Ein Mitarbeiter im Motorenwerk von Daimler in Untertürkheim. Foto: Martin Stollberg

Die Ansiedlung einer Batteriemontage im Daimler-Motorenwerk in Untertürkheim nimmt Formen an. Nach Informationen unserer Zeitung plant Daimler, dafür eine eigene Gesellschaft zu gründen, die nicht tarifgebunden ist. Das birgt aus Sicht der Mitarbeiter Zündstoff.

Stuttgart - Die Verhandlungen, wie weit das Motorenwerk in Untertürkheim an der Elektrostrategie von Daimler beteiligt wird, spitzen sich zu. Die Nerven sind angespannt, weil es an diesem Standort um viel geht: Sollten in einigen Jahren nur noch wenige Autos mit Diesel- oder Benzinmotor verkauft werden, stellt sich die Frage, was die 19 000 Männer und Frauen an dem Standort dann arbeiten. Deshalb fordern die Arbeitnehmervertreter, dass in Untertürkheim künftig auch Batterien für E-Autos montiert werden. Doch die Zugeständnisse, die der Konzern dafür fordert, bergen aus Sicht der Arbeitnehmervertreter Zündstoff.

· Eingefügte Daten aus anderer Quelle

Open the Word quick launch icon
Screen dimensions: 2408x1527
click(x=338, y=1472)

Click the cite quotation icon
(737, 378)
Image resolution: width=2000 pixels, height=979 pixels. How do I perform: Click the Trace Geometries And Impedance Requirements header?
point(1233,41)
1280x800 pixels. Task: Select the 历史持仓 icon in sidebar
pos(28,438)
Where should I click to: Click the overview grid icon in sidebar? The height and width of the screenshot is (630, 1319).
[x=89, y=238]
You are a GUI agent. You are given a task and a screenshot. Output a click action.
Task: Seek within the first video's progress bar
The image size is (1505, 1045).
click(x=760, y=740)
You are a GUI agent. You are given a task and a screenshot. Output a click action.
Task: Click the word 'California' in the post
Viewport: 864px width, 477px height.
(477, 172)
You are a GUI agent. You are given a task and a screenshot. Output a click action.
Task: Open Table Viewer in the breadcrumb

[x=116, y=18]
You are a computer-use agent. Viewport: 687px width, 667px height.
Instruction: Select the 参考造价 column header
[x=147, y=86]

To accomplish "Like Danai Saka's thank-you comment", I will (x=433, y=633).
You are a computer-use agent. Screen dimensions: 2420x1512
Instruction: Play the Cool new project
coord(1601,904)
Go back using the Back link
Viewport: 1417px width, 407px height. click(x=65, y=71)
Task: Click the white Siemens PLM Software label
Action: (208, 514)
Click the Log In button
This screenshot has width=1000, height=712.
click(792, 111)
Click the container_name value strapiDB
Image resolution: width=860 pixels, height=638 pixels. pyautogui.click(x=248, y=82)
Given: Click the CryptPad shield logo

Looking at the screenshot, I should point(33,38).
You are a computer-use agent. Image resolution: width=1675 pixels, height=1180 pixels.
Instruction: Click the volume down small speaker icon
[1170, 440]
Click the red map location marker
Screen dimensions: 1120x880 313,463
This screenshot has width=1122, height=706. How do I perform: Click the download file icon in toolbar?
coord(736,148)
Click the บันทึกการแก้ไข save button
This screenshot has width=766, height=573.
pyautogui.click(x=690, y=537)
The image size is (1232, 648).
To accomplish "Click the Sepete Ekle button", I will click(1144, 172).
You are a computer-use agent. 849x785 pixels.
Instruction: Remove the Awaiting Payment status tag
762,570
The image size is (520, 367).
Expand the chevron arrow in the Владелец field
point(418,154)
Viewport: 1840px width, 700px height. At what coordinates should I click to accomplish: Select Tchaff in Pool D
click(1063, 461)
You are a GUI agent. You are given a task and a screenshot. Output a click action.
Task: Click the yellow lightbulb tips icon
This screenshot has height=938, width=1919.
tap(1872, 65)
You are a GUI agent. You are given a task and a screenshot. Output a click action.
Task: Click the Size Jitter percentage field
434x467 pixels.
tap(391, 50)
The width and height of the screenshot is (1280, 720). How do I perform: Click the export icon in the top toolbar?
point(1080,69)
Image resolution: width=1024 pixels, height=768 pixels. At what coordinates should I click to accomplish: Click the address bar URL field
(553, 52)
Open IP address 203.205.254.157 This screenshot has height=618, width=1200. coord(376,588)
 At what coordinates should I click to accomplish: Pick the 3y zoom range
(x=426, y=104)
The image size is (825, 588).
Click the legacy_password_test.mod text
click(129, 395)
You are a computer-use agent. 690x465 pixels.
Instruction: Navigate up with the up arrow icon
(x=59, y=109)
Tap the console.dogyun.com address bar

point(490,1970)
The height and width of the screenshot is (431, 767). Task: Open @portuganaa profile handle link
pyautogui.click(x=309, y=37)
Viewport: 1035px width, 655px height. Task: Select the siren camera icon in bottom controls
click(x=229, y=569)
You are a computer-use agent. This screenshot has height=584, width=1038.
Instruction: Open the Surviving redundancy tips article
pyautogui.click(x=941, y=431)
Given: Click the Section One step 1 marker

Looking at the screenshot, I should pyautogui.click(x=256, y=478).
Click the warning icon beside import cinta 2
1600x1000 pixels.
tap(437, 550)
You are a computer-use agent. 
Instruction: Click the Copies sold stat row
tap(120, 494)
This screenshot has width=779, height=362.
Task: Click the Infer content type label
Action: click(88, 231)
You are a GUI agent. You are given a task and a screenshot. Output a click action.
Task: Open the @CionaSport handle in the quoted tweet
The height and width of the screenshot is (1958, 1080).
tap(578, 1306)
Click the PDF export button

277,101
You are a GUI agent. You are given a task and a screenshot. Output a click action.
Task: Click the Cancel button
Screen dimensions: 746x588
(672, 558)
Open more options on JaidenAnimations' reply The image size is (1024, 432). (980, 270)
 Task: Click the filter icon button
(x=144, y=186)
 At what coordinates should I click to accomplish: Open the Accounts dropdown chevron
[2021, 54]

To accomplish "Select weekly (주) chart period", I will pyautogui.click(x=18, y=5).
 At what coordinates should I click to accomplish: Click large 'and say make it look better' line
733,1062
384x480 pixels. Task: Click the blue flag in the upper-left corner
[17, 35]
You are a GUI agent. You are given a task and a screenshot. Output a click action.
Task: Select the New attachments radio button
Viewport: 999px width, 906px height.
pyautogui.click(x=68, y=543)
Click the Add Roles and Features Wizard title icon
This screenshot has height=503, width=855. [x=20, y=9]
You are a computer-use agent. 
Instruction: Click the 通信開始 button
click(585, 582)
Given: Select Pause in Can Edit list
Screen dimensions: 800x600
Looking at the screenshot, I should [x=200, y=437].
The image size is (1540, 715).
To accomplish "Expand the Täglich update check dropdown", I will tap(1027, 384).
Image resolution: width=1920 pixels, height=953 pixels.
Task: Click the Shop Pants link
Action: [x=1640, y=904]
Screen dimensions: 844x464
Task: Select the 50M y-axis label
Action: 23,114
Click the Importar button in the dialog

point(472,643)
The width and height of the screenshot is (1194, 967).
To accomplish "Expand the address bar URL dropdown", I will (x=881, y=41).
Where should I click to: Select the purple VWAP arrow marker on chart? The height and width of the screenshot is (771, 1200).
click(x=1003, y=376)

In einem Schreiben der Werkleitung an die Beschäftigten, das unserer Zeitung vorliegt, heißt es, eine mögliche Lösung sei, die Batteriemontage in Form einer GmbH am Standort aufzubauen. Das Problem: Die Gesellschaft soll nach Auskunft der Arbeitnehmervertreter nicht unter den Tarif fallen. „Wir hätten dann einen nicht tarifgebundenen Betrieb mitten auf unserem Werksgelände“, sagt Wolfgang Nieke, Betriebsratschef in Untertürkheim, unserer Zeitung. „Das würde für die Kollegen erhebliche Gehaltseinbußen bedeuten.“ In einem ersten Schritt sollen bis zu 100 Mitarbeiter in der neuen Gesellschaft beschäftigt sein. Ob diese Mitarbeiter neu eingestellt werden oder aus einem anderen Bereich dorthin wechseln, sei einer von vielen Punkten, die unklar seien, so Nieke. „Aber machen wir uns nichts vor: Hier werden die Voraussetzungen dafür geschaffen, dass tarifgebundene Mitarbeiter in die tariffreie Zone wechseln, wenn die Stückzahlen im Zuge der Elektro-Offensive nach oben gehen.“

Die Standorte Sindelfingen, Rastatt und Bremen haben schon Zusagen

Mit der Einstellung von neuem Personal ist Daimler am Standort Untertürkheim äußerst vorsichtig: „Es herrscht die Philosophie, derzeit kein Personal aufzubauen, damit wir an dieser Stelle nicht irgendwann Probleme bekommen“, so der Betriebsratschef. Auch die Zahl der Auszubildenden soll nicht gleich bleiben. „Wir haben dieses Jahr 190 Auszubildende eingestellt“, sagt Nieke. „Nach 2020 soll diese Zahl nach Ansicht des Unternehmens deutlich reduziert werden.“

In Untertürkheim sind mehr als 19 000 Männer und Frauen beschäftigt. Die meisten von ihnen arbeiten an der klassischen Verbrennungstechnologie. Während die Standorte Sindelfingen, Rastatt und Bremen bereits die Zusage bekommen haben, künftig auch E-Autos bauen zu dürfen, tut sich der Konzern bei Untertürkheim schwer. Weil die Arbeitnehmer fürchten, dass den Mitarbeitern in den Motorenwerken künftig die Arbeit ausgehen könnte, ist es ihnen wichtig, dass das Werk künftig am elektrifizierten Antriebsstrang mitarbeiten darf. Aber nicht um jeden Preis. „Mit den jetzt auf dem Tisch liegenden Forderungen ist eine Vereinbarung mit uns allerdings nicht zu machen“, sagt Nieke.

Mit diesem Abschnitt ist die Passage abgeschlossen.